А как жениться? Карл Маркс об этом не успел подумать, он был занят "Капиталом" и "Манифестом". Ждать, когда у основоположников дойдут наконец руки до супружеской постели? Что говорить — даже Райкин выступал на эту тему. Кто смеялся, а кто и качал головой…
Додик таки женился, и молодые жили то у ее матери — им там уступали комнату, то на Пушкинской — Мина Давыдовна уходила на ночь к подруге.
Теща узнала где-то, как именовала Додика правящая партия, и звала его в разговорах с дочерью не иначе, как "этот твой абстракционист". "Надо быть сумасшедшим, говорила она так, чтобы и он слышал, в наше время заниматься культурой? Какая культура?! У Сени в сапожной мастерской одно место, но он каждое лето ездит в Сочи!" Короче, Додик очень скоро не оставался в том доме даже на ночь.
А Роза, его жена, из-за чего-то поссорилась с Миной Давыдовной и сказала, что ноги ее не будет на всей Пушкинской.
Где им теперь встречаться? Они разошлись. У Розы родился сын, первый и последний, он остался у матери. Додик имел "День отца", как он его называл, раз в неделю.

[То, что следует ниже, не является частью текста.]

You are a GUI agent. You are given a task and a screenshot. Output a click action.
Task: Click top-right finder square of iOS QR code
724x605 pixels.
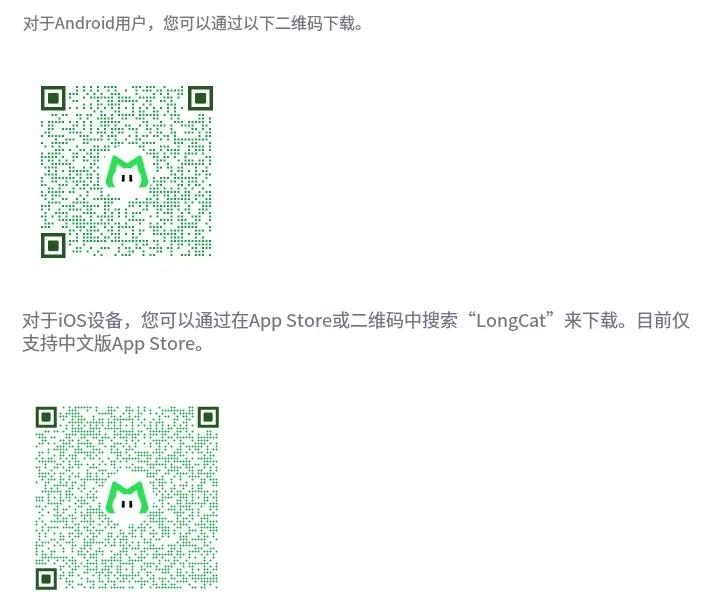208,417
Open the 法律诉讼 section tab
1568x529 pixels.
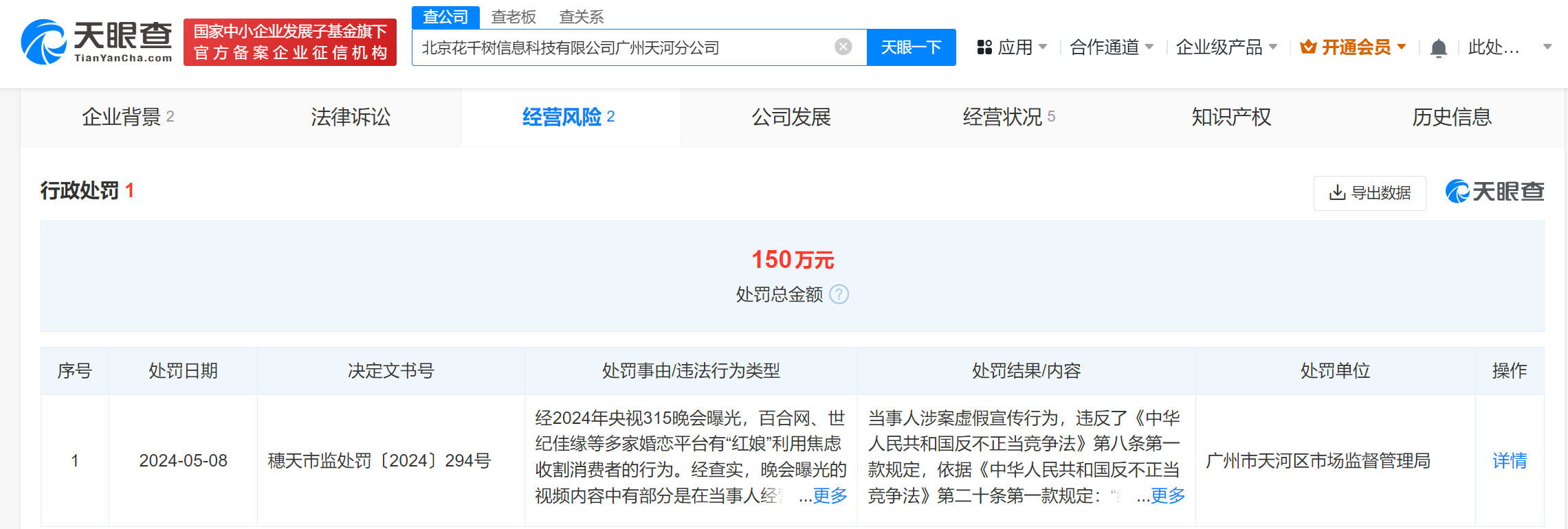pyautogui.click(x=351, y=117)
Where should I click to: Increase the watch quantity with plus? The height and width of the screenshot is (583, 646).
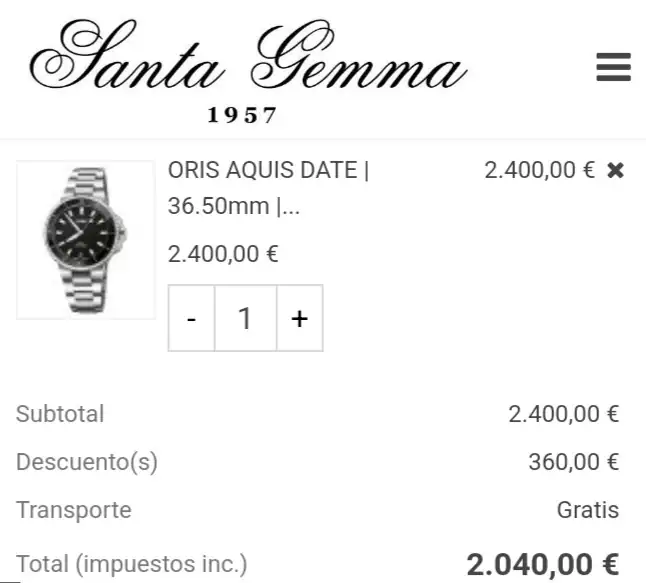point(299,319)
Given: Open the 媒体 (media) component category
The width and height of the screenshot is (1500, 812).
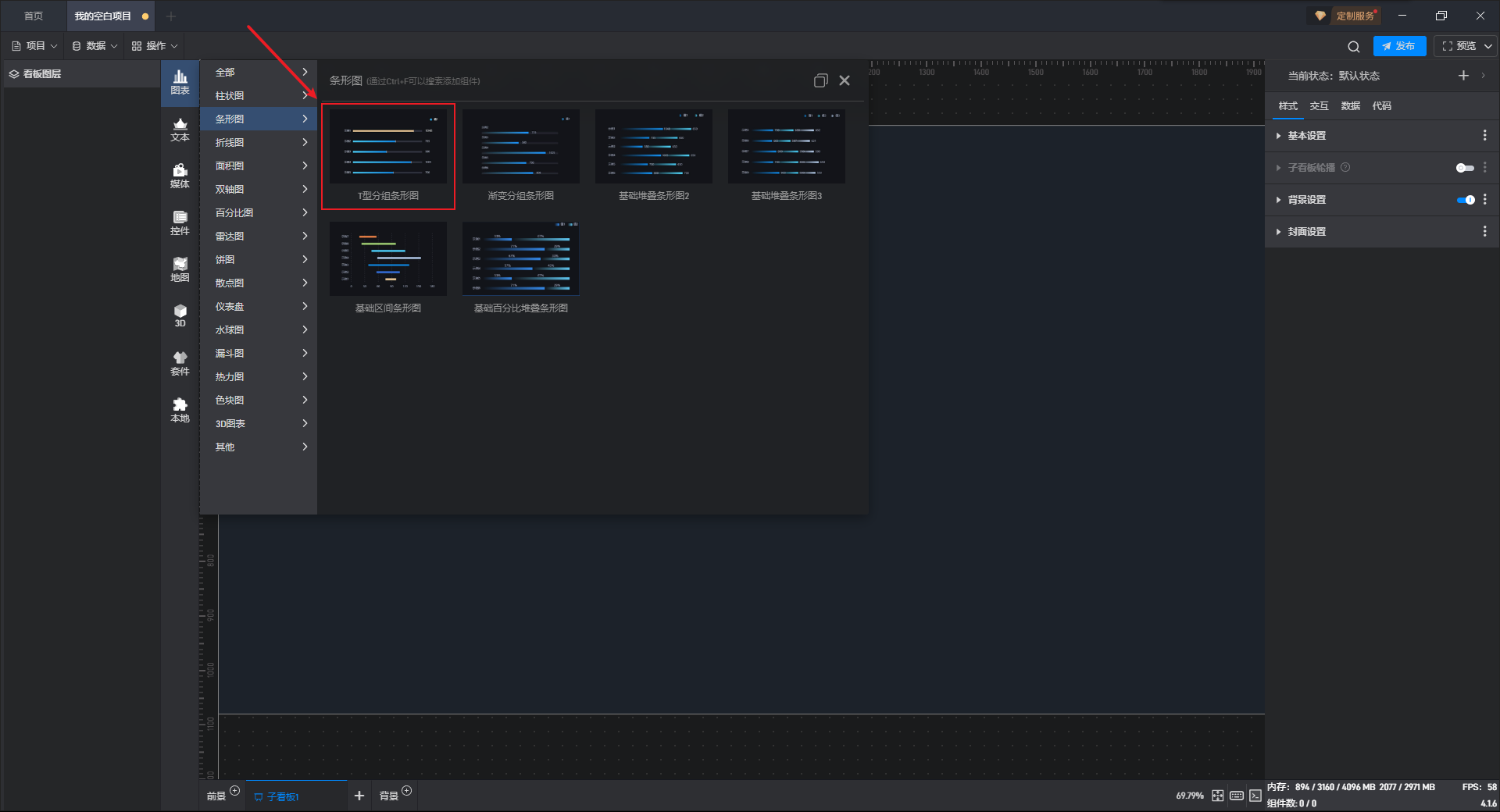Looking at the screenshot, I should (180, 176).
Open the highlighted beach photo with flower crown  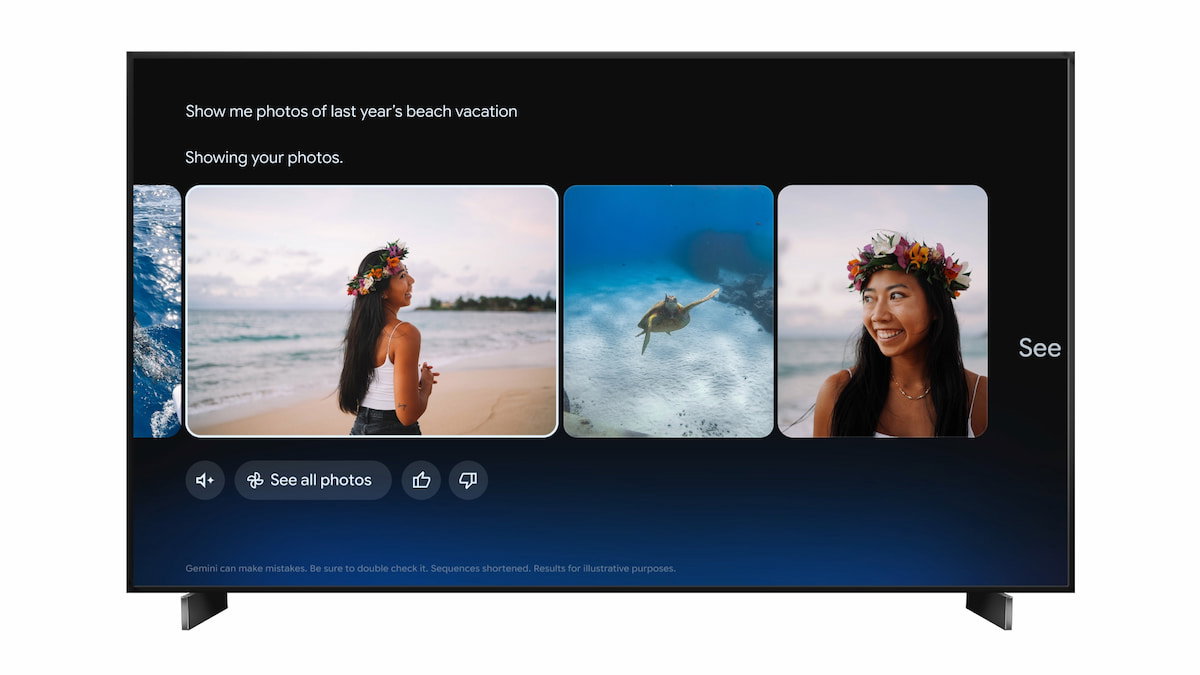pyautogui.click(x=371, y=310)
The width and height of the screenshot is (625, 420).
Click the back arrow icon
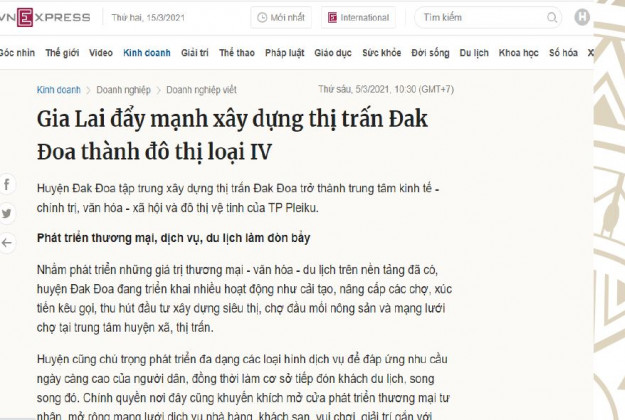(x=7, y=242)
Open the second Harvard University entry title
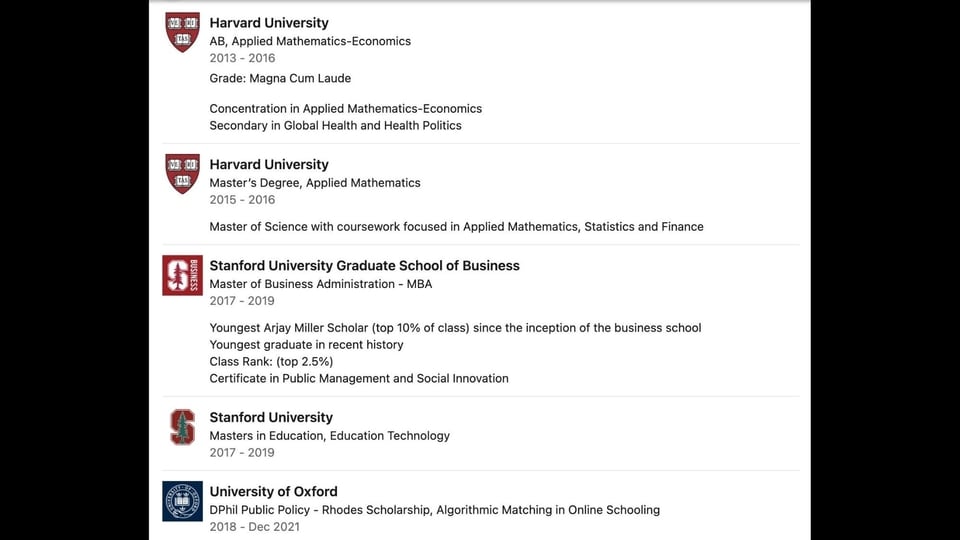 (x=269, y=165)
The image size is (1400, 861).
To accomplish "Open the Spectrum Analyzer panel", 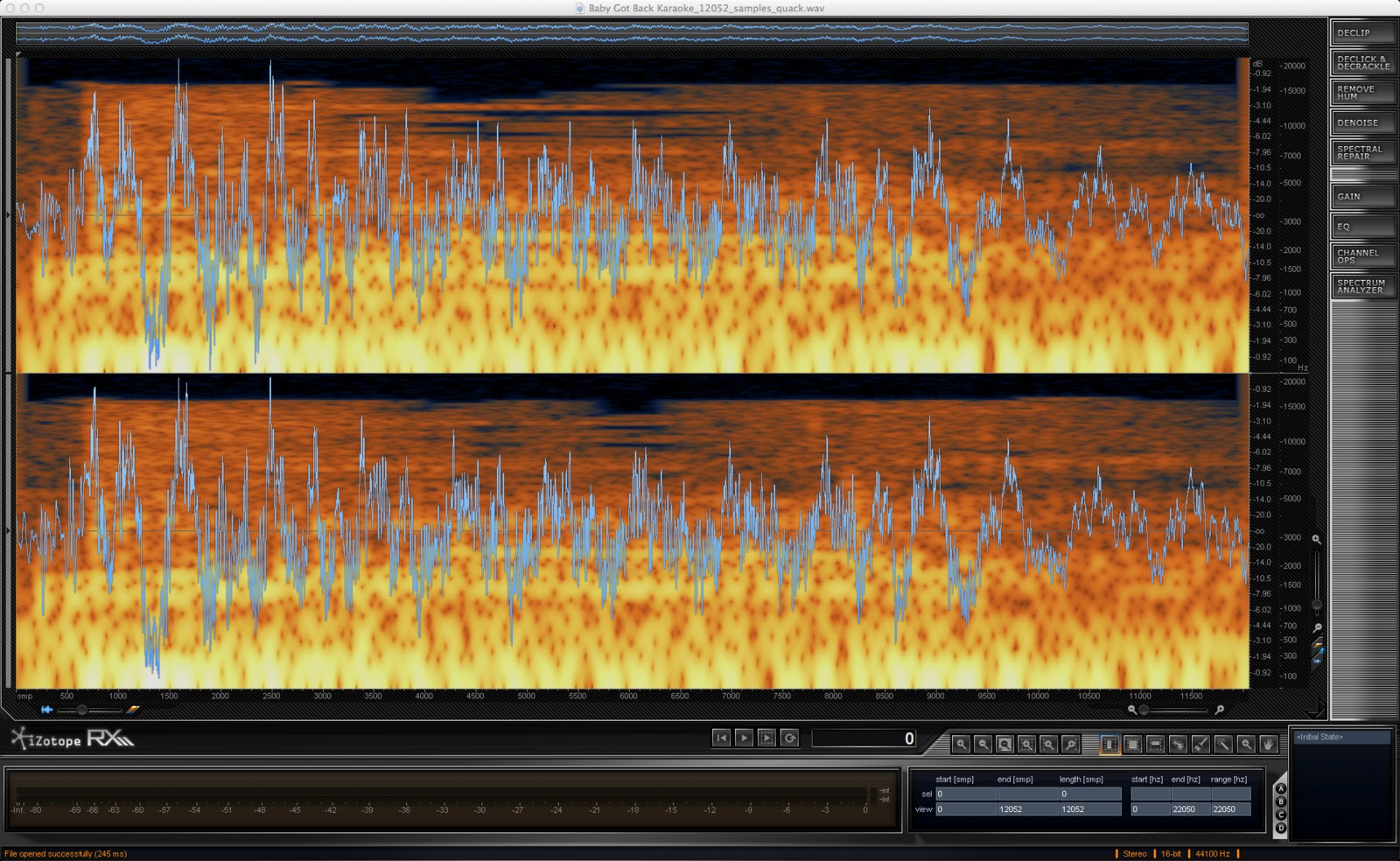I will 1363,287.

И вот: вопрос, который не успел разрешить Маркс из-за "Манифеста" и за который бился Райкин, висел у Додика над кроватью, как крест в комнате богомольного католика. И он с этим вопросом прожил еще лет 30–40. Связи он имел только с теми молодыми женщинами, у которых "есть хата". Такие, конечно, в Одессе были, но они не все красивые, — и не всем из них, между прочим, подходил наш маленького роста, картавый, но умный Мац. Вечная проблема… Хорошо, что все они собирались в кофейне гостиницы "Красная" и там мужчина, ходя от столика к столику, мог наконец завести полезный разговор.
Что было у Маца надежное — друзья. В молодости дружат как любят. Те начинающие, что показывали Мацу свои работы, иногда оставались с ним на долгие годы. Маца с его коротким и многозначащим "Ну и что?" творческому человеку всегда не хватает, да и Мац порой в них нуждался.
В стране случилось наконец то, чего все ждали и не могли дождаться и даже не верили, что дождутся: коммунисты кончились. Они и так сильно задержались. В последнее время их знали только через анекдоты.
И новой власти оказался нужен наш Мац! Ей вдруг понадобился абстракционист. Для связи с молодежью. Кто еще поймет молодежь, наверно, думали они, как не абстракционист, и кого еще будет слушать молодежь, как не абстракциониста!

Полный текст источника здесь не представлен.